Explosions across America over the past few years are killing the air

Meanwhile, ABC affiliate and Baton Rouge's only locally owned and operated television news source WBRZ reported that there was also a major chlorine leak at the Olin plant on that same property that also forced residents in Plaquemine to shelter inside their homes last year. The said 2022 leak sent 39 people to hospital, mostly with mild symptoms. Parish President Mitch Ourso later criticized the plant's response to that situation, saying the company initially misrepresented just how dangerous the situation really was. The same Olin facility was previously cited for failing safety checks in the past.

On March 1, a metal fabricator plant in Cleveland, Ohio broke out in fire, with multiple explosions going off in the process. The fire caused nitrogen and propane explosions that unleashed fine particulate matter and unknown byproducts into the surrounding air. Lieutenant Mike Norman said officials did not know how the fire started, "but there were several explosions as we responded."

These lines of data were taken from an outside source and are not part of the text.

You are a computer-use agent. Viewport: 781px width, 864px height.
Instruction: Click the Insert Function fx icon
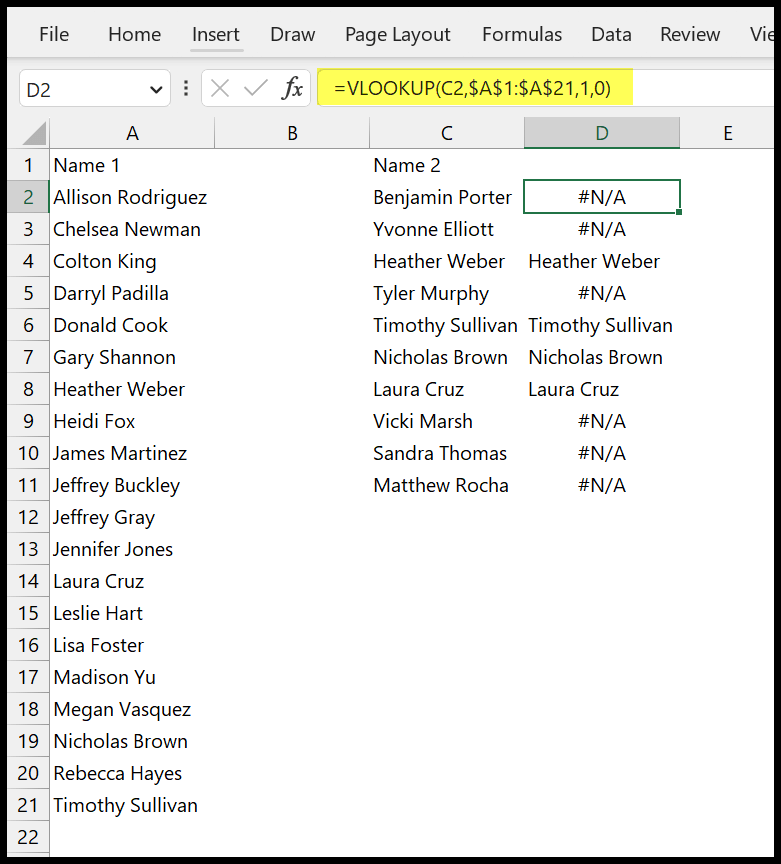click(x=292, y=89)
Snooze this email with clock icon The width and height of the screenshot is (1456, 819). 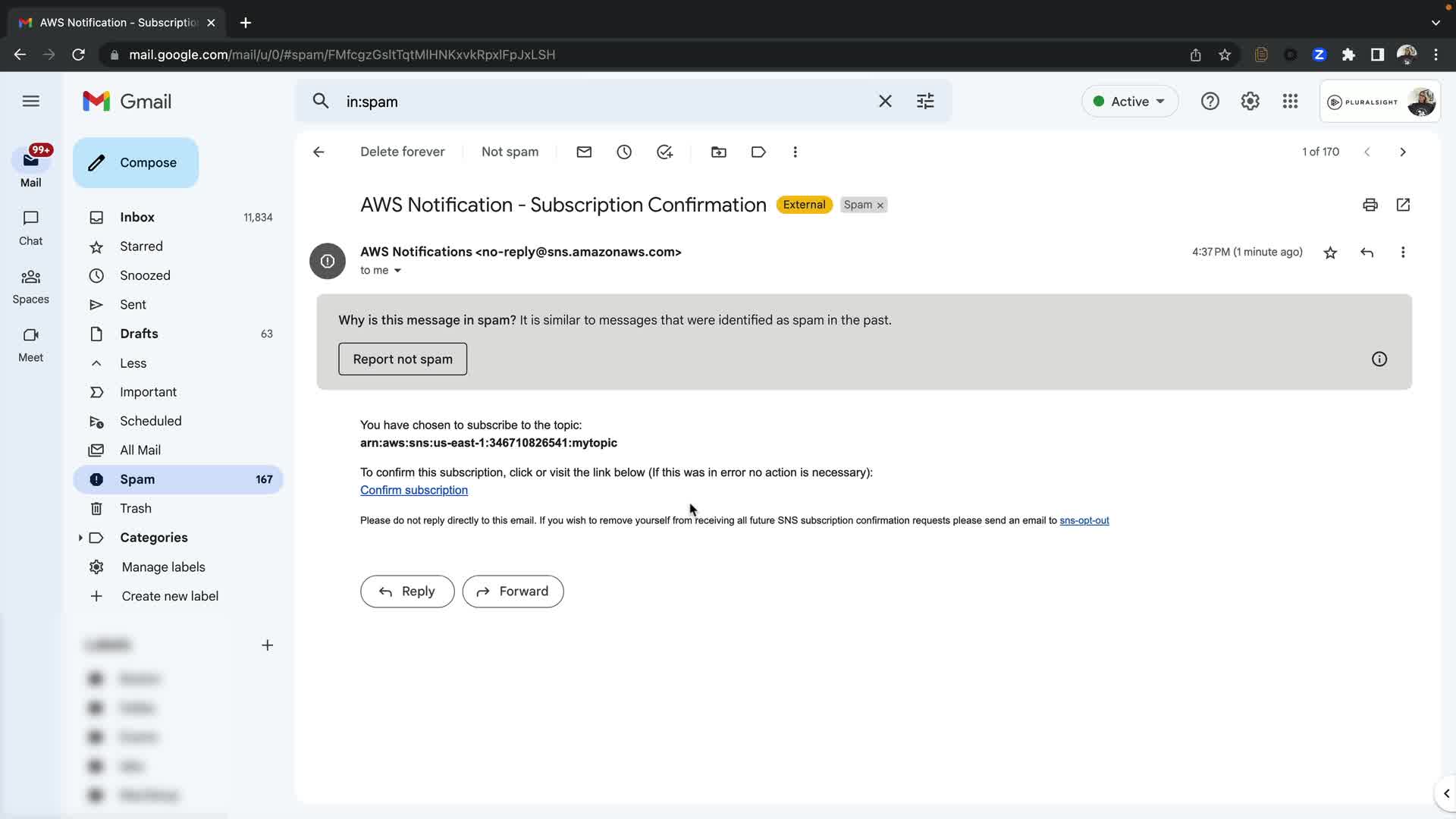624,152
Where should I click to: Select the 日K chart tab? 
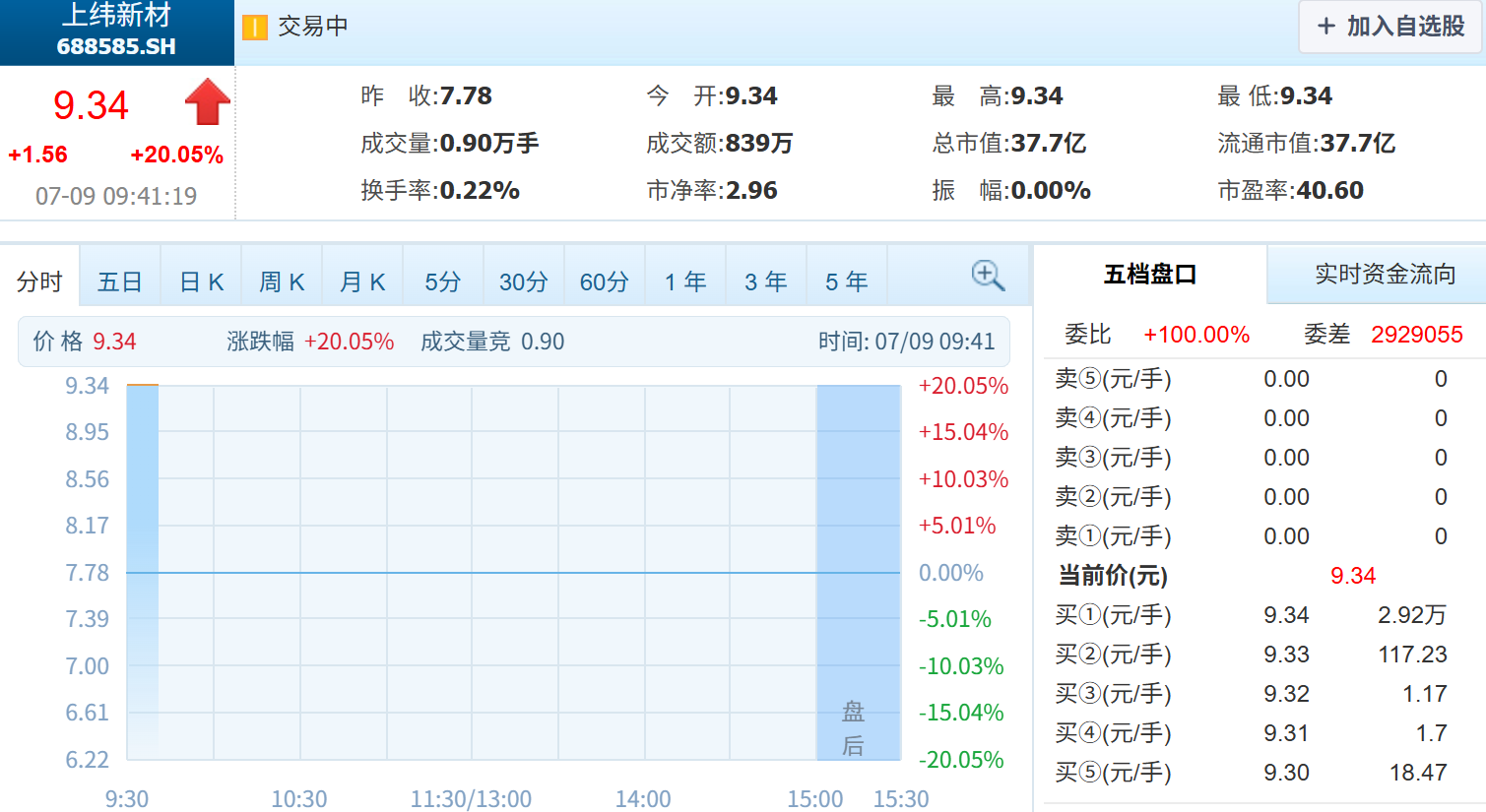coord(201,282)
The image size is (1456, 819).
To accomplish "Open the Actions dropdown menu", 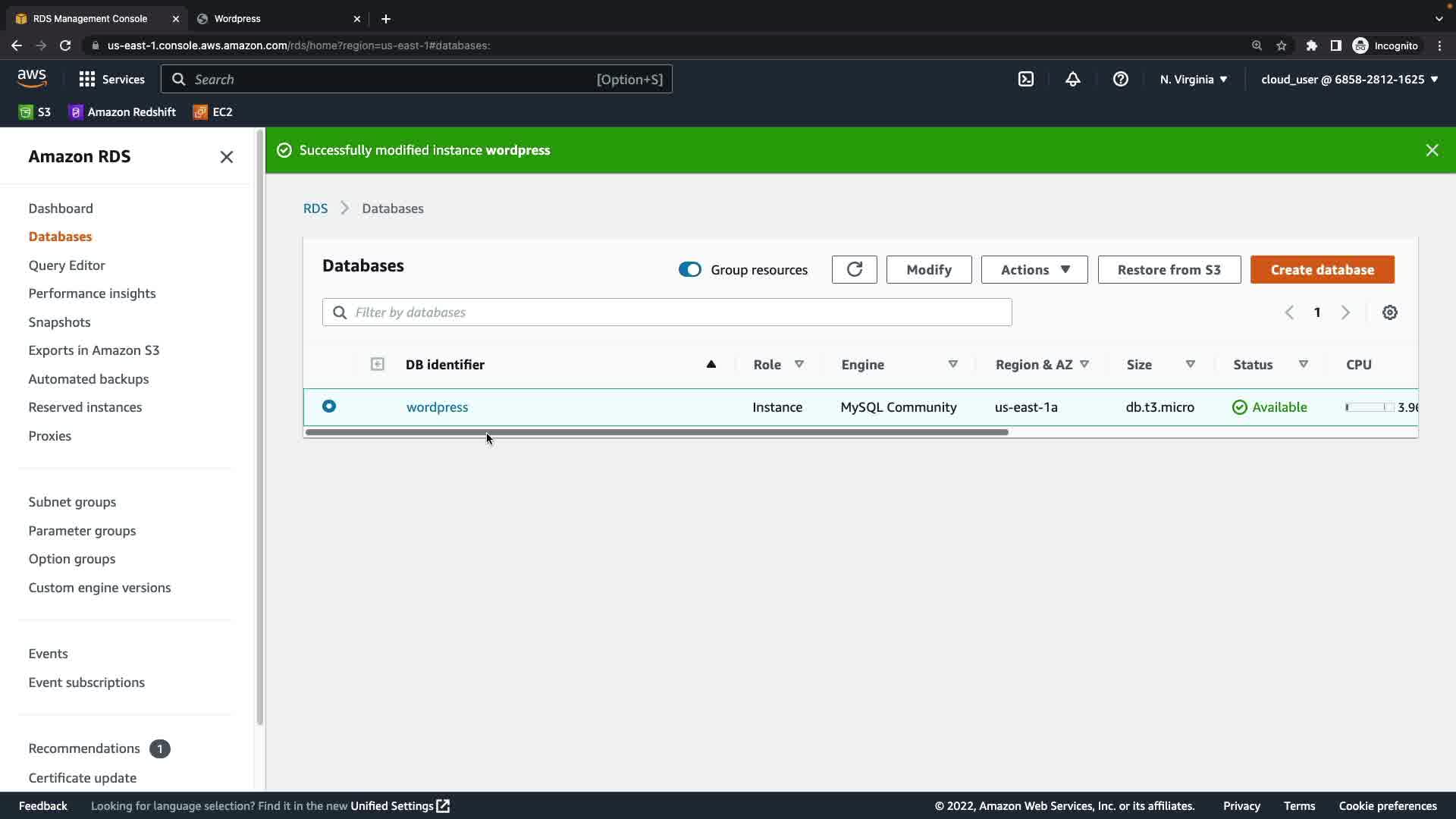I will (1034, 270).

Just a month prior, on February 18, explosions also occurred at a Cleveland-Cliffs boiler in Warren, Ohio. Two days after, there were reports of a fire and explosion at I. Schumann & Co, a manufacturing company in Oakwood, Ohio. And no one would forget about the infamous bona fide chemical disaster of the vinyl chloride "controlled burn" from a major train derailment in East Palestine Ohio.

But the state of Ohio is not the only state which seems to be under attack and the Biden administration is making it appear as a normal "phenomenon." According to former Environmental Protection Agency Office of Land and Emergency Management Assistant Administrator Mathy Stanislaus, who was in charge of programs responsible for cleaning up hazardous waste sites and chemical plant safety, "These kinds of hidden disasters happen far too frequently."

Stanislaus cited that during the first seven weeks of 2023, more than 30 incidents were registered by the Coalition to Prevent Chemical Disasters, equating to a rate of one incident approximately every day and a half. Last year, the overall number of incidents reported was 188, which represented a rise over the 177 noted in 2021.

Among the incidents the coalition has recorded was a spill of caustic materials at a California recycling facility in September, which caused nine people to be hospitalized and 300 to be evacuated. In Hawaii, a fuel leak caused some people to become ill and contaminated drinking water, and the situation was exacerbated when 1,100 gallons of toxic firefighting foam subsequently spilled out of a Navy storage facility. In another incident, residents were ordered to shelter in place by authorities following an explosion and fire at a Louisiana petrochemical plant.

December 2022 saw multiple incidents, including a biodiesel plant explosion in Iowa that forced evacuations and injured 10 people. In Kansas, a large pipeline ruptured the same month, sending 588,000 gallons of diluted bitumen crude oil into the land and waterways; cleanup is expected to cost $480 million.